● WRITTEN TASK
Quote the records below word for word, starting with the line that contains "رياضة (732, 195)" and going on through the line that contains "Curriculum Vitae (465, 31)", including both of those lines.
=== TASK DATA ===
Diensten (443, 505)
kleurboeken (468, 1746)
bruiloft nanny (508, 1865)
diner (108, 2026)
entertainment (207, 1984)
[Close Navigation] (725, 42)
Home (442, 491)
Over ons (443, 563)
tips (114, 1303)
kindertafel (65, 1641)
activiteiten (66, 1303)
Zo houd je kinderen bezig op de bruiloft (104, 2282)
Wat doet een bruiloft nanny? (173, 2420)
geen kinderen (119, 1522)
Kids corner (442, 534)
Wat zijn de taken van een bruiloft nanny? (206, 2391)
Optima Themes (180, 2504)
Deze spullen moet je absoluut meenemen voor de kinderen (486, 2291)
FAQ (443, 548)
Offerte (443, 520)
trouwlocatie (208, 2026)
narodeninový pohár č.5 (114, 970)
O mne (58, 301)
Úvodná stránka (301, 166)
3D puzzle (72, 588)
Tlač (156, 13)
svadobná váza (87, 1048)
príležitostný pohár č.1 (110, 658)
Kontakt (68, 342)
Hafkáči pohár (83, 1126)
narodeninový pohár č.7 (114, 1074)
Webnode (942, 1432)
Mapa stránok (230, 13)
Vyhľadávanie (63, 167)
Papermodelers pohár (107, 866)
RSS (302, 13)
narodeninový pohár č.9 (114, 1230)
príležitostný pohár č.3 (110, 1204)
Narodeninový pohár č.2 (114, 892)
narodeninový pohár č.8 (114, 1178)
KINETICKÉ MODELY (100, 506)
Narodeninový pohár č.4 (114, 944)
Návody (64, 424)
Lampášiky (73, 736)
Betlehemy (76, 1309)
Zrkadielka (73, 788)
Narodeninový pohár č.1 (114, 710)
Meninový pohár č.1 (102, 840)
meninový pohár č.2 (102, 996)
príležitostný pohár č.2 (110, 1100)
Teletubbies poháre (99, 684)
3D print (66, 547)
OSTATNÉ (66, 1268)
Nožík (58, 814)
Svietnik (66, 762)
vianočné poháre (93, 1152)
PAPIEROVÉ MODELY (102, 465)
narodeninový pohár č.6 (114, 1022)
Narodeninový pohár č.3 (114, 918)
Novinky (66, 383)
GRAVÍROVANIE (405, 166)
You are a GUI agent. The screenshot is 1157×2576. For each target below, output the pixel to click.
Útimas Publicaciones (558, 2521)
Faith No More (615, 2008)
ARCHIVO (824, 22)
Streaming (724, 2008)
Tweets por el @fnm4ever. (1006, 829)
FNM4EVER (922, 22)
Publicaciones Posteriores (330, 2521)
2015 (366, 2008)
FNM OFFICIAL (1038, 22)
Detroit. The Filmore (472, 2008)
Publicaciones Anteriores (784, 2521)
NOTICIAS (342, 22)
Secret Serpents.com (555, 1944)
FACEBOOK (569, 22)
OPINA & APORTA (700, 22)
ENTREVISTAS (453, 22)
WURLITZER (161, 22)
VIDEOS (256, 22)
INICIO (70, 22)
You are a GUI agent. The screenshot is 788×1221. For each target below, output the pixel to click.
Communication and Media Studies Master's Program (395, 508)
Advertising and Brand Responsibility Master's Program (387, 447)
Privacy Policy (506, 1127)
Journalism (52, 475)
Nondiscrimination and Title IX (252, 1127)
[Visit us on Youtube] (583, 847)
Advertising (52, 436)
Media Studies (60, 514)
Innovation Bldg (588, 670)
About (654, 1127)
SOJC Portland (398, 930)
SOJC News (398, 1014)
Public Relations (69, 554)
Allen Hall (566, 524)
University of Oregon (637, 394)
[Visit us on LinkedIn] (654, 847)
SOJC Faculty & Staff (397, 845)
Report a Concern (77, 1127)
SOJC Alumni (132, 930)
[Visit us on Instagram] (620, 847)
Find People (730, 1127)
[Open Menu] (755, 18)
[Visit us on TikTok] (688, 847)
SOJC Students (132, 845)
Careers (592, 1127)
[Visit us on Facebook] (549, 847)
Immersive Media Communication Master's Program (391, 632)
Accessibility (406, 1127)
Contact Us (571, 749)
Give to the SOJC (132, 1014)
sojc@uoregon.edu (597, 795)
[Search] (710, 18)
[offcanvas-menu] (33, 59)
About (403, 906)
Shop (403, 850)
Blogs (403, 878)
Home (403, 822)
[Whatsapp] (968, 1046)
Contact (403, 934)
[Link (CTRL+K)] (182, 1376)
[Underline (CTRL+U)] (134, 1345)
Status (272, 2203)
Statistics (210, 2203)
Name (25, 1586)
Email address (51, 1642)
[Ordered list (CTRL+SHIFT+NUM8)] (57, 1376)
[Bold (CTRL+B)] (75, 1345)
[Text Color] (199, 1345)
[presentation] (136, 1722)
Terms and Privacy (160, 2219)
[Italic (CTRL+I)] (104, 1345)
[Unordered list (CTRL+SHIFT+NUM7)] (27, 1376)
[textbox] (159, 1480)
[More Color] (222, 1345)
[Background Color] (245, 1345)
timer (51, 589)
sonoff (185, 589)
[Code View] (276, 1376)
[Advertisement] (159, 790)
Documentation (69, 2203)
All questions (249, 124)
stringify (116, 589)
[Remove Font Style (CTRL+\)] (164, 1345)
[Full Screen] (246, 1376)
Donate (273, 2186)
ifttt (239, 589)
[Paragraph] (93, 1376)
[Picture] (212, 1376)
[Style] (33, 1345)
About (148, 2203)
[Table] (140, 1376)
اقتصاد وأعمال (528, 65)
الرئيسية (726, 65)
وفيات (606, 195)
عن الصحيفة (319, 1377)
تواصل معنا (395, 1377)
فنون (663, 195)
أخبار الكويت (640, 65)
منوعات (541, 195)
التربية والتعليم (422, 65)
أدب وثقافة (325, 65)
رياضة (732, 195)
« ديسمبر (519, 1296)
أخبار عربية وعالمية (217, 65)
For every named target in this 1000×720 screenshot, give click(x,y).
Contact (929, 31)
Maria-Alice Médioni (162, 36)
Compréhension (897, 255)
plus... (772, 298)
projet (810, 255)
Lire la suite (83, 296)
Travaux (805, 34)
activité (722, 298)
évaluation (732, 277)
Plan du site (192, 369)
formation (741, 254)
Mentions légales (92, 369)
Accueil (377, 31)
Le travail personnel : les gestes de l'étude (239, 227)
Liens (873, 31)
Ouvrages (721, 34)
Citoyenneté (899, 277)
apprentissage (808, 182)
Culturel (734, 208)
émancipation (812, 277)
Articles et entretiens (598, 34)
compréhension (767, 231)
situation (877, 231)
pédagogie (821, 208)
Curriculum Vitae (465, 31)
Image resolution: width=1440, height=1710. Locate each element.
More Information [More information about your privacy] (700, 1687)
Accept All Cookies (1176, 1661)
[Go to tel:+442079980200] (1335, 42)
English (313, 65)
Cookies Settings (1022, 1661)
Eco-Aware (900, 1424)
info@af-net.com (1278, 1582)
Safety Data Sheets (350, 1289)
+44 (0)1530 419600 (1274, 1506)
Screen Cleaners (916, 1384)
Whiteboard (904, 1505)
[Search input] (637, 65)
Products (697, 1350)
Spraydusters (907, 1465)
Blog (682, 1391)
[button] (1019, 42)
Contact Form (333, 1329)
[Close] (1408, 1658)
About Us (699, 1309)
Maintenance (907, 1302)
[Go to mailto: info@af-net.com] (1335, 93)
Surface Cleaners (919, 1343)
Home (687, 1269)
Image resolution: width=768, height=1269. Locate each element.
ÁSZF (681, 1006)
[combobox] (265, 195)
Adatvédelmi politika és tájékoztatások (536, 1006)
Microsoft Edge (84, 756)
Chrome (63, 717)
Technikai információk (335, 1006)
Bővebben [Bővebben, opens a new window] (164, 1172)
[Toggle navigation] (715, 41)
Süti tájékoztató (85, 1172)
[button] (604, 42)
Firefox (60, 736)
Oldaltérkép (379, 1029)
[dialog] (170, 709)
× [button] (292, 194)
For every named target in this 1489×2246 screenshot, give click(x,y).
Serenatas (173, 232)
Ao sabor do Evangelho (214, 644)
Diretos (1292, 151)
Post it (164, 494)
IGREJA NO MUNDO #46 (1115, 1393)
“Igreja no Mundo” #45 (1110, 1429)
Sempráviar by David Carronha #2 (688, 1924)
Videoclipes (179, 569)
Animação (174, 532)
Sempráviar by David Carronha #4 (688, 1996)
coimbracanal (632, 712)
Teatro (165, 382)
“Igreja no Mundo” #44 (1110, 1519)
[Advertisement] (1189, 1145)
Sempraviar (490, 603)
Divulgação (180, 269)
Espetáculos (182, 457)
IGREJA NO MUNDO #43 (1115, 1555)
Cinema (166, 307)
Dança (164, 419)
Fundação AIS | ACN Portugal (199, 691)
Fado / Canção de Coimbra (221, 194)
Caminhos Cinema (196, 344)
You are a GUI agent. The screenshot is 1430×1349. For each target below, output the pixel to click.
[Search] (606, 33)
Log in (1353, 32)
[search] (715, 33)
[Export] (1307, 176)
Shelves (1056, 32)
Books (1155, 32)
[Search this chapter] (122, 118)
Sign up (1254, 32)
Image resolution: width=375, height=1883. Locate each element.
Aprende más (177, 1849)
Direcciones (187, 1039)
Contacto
===
● THE ANSWER
رياضة (732, 195)
« ديسمبر (519, 1296)
أخبار عربية وعالمية (217, 65)
For every named target in this 1000×720 screenshot, give click(x,y).
Contact (929, 31)
Maria-Alice Médioni (162, 36)
Compréhension (897, 255)
plus... (772, 298)
projet (810, 255)
Lire la suite (83, 296)
Travaux (805, 34)
activité (722, 298)
évaluation (732, 277)
Plan du site (192, 369)
formation (741, 254)
Mentions légales (92, 369)
Accueil (377, 31)
Le travail personnel : les gestes de l'étude (239, 227)
Liens (873, 31)
Ouvrages (721, 34)
Citoyenneté (899, 277)
apprentissage (808, 182)
Culturel (734, 208)
émancipation (812, 277)
Articles et entretiens (598, 34)
compréhension (767, 231)
situation (877, 231)
pédagogie (821, 208)
Curriculum Vitae (465, 31)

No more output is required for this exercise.